This is super-interesting for the generic programming interpretation of the posit library. Right now, the library implementation did make some design decisions that assume that 'es' bits are allocated. Nothing that can't be changed, so the following is a series of questions about the requirements that flow from this interpretation.1- given the interpretation of es as the specifier of useed, it would be possible to articulate posits such as posit<3,3> ,posit<3,4>, posit<3,5> etc. Otherwise stated, nbits and es are independent, and the the state space of nbits > 0, and es >= 0. Is this independence between nbits and es helpful to the adoption of the posit number system?
2- posits with the same es value have a certain 'refinement' quality to them, as you point out, by padding 0's. This can be supported in software by conversion operators. These conversions would need to be explicit as I don't see yet how an implicit conversion of temporaries can be made consistent with 'computing' in a given precision. If somebody has insights how this algebra could work, I would love to explore. Mixing posit sizes will open a gnarly conversion rule debate, do we want to start this debate now?

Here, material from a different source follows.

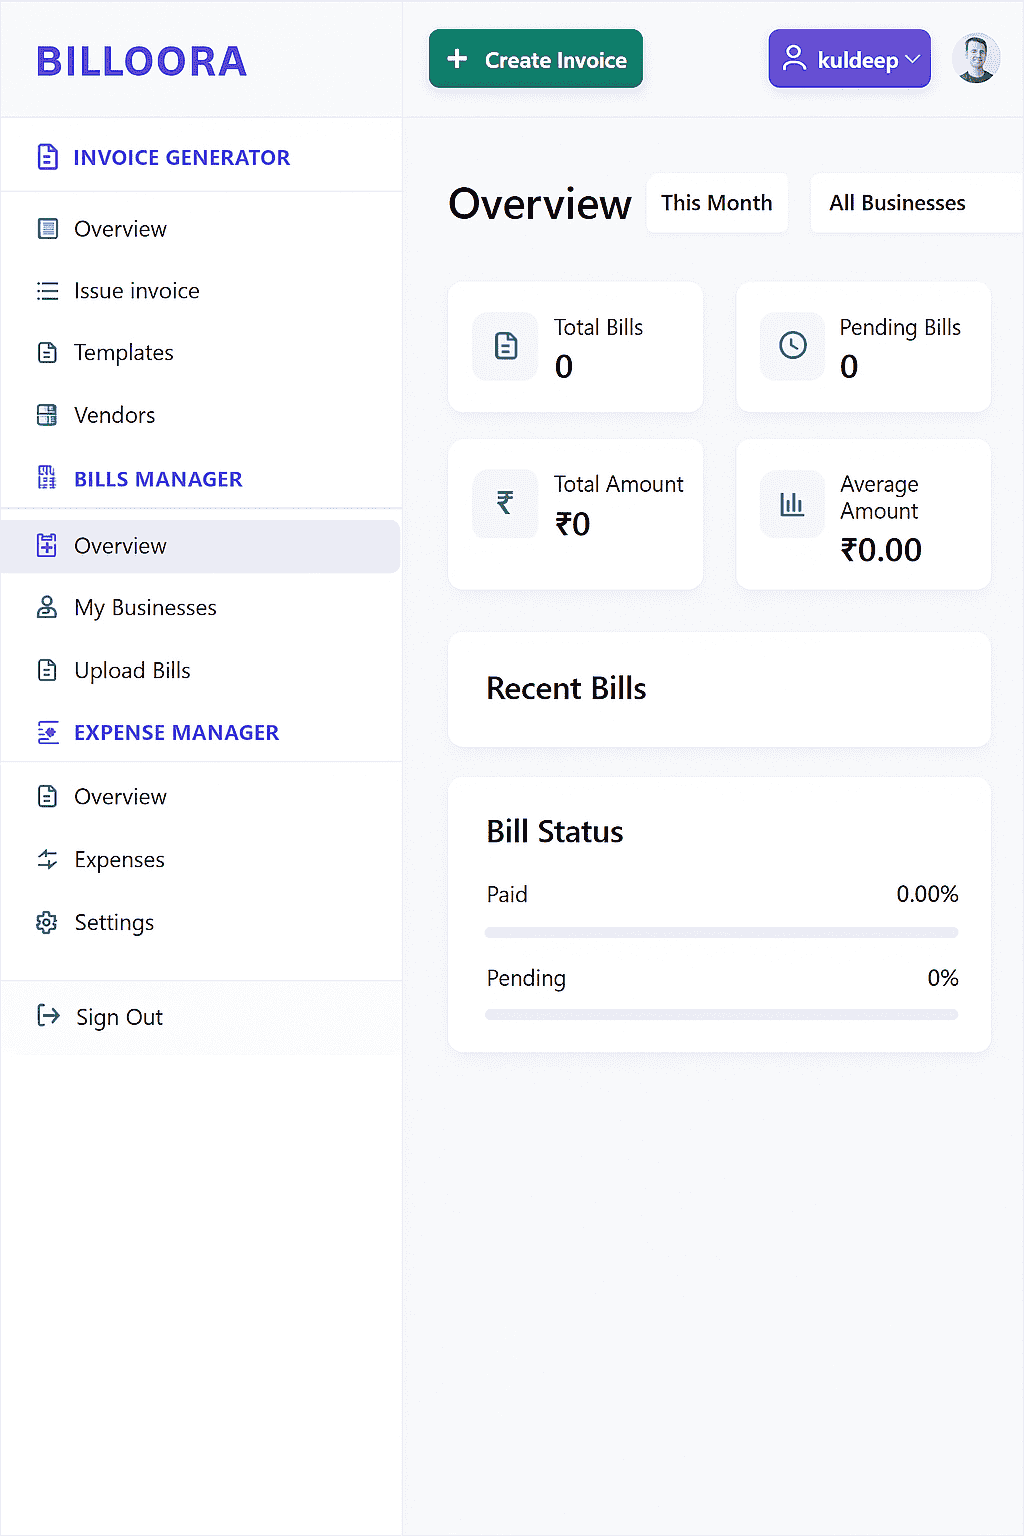Expand the All Businesses filter
The image size is (1024, 1536).
[897, 203]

3- if we are able to mix posit sizes during arithmetic operations, there will be a bifurcation in execution models for fixed function ASICs, and field programmable FPGAs. In the latter, we can support mixed size posits directly in the data path, but for ASICs (CPUs and GPUs) we would need some additional execution support which will negatively impact the efficiency of these compute engines. Is this efficiency impact beneficial or detrimental to the adoption of posits?